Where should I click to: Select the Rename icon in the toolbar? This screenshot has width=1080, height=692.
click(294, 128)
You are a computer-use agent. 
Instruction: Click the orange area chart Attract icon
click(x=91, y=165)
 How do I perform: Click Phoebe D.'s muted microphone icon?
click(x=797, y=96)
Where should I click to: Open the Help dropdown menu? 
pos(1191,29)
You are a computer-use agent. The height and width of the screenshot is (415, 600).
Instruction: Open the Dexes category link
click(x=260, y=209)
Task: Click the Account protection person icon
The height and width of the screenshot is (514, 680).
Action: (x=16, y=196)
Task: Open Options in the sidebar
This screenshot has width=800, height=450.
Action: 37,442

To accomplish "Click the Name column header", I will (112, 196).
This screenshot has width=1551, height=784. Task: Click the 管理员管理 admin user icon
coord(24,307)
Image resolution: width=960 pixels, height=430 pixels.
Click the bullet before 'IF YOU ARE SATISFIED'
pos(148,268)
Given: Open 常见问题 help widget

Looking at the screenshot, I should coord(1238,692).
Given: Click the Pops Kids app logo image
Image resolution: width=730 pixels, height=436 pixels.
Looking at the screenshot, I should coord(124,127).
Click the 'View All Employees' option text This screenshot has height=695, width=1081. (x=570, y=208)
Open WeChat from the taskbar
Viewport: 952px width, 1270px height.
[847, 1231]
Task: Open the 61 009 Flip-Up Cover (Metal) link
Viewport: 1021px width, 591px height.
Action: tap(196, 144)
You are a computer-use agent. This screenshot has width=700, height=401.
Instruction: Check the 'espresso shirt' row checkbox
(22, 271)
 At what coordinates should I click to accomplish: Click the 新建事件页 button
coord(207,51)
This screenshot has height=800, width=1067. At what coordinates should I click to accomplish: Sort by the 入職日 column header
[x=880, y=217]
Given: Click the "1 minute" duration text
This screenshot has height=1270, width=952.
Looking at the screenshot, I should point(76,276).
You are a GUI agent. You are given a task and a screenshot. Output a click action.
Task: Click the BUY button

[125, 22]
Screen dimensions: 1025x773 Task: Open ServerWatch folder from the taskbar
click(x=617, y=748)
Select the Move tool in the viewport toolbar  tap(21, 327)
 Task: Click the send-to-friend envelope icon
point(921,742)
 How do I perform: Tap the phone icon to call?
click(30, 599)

————————

» **What the exercise asks**: Please show the lines of the material that contain the string "text".

» **Answer space**:
Click the 'View All Employees' option text This screenshot has height=695, width=1081. (x=570, y=208)
Given: Click the "1 minute" duration text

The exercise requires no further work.